# [WHAT THIS TASK INVOLVES]
Output the data that follows, keeping every line identical.

# [Items listed in a dataset]
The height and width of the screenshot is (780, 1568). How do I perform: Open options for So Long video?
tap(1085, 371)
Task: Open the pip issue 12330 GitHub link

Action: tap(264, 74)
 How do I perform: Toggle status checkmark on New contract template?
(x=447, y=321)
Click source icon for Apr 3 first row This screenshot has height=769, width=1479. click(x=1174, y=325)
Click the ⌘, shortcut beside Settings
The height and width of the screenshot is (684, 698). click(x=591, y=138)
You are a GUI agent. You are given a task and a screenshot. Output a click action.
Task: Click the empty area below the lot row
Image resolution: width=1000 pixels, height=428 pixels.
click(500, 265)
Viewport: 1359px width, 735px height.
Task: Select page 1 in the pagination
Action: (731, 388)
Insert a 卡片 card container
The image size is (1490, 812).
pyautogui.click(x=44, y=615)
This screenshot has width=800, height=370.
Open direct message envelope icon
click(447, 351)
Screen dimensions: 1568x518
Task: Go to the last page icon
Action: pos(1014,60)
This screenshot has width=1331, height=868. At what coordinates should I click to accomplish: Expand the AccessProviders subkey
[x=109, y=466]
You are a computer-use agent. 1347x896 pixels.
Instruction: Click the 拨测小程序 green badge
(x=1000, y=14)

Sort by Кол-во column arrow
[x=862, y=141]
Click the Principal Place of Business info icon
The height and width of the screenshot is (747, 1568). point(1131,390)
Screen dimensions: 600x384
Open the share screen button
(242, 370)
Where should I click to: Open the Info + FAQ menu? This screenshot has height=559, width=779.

# [ANSWER TO THE EXERCISE]
The height and width of the screenshot is (780, 1568). How do I perform: Open options for So Long video?
tap(1085, 371)
Task: Open the pip issue 12330 GitHub link

Action: tap(264, 74)
 How do I perform: Toggle status checkmark on New contract template?
(x=447, y=321)
Click source icon for Apr 3 first row This screenshot has height=769, width=1479. click(x=1174, y=325)
Click the ⌘, shortcut beside Settings
The height and width of the screenshot is (684, 698). click(x=591, y=138)
You are a GUI agent. You are given a task and a screenshot. Output a click action.
Task: Click the empty area below the lot row
Image resolution: width=1000 pixels, height=428 pixels.
click(500, 265)
Viewport: 1359px width, 735px height.
Task: Select page 1 in the pagination
Action: (731, 388)
Insert a 卡片 card container
The image size is (1490, 812).
pyautogui.click(x=44, y=615)
This screenshot has width=800, height=370.
Open direct message envelope icon
click(447, 351)
Screen dimensions: 1568x518
Task: Go to the last page icon
Action: pos(1014,60)
This screenshot has width=1331, height=868. At what coordinates should I click to accomplish: Expand the AccessProviders subkey
[x=109, y=466]
You are a computer-use agent. 1347x896 pixels.
Instruction: Click the 拨测小程序 green badge
(x=1000, y=14)

Sort by Кол-во column arrow
[x=862, y=141]
Click the Principal Place of Business info icon
The height and width of the screenshot is (747, 1568). point(1131,390)
Screen dimensions: 600x384
Open the share screen button
(242, 370)
Where should I click to: Open the Info + FAQ menu? This screenshot has height=559, width=779.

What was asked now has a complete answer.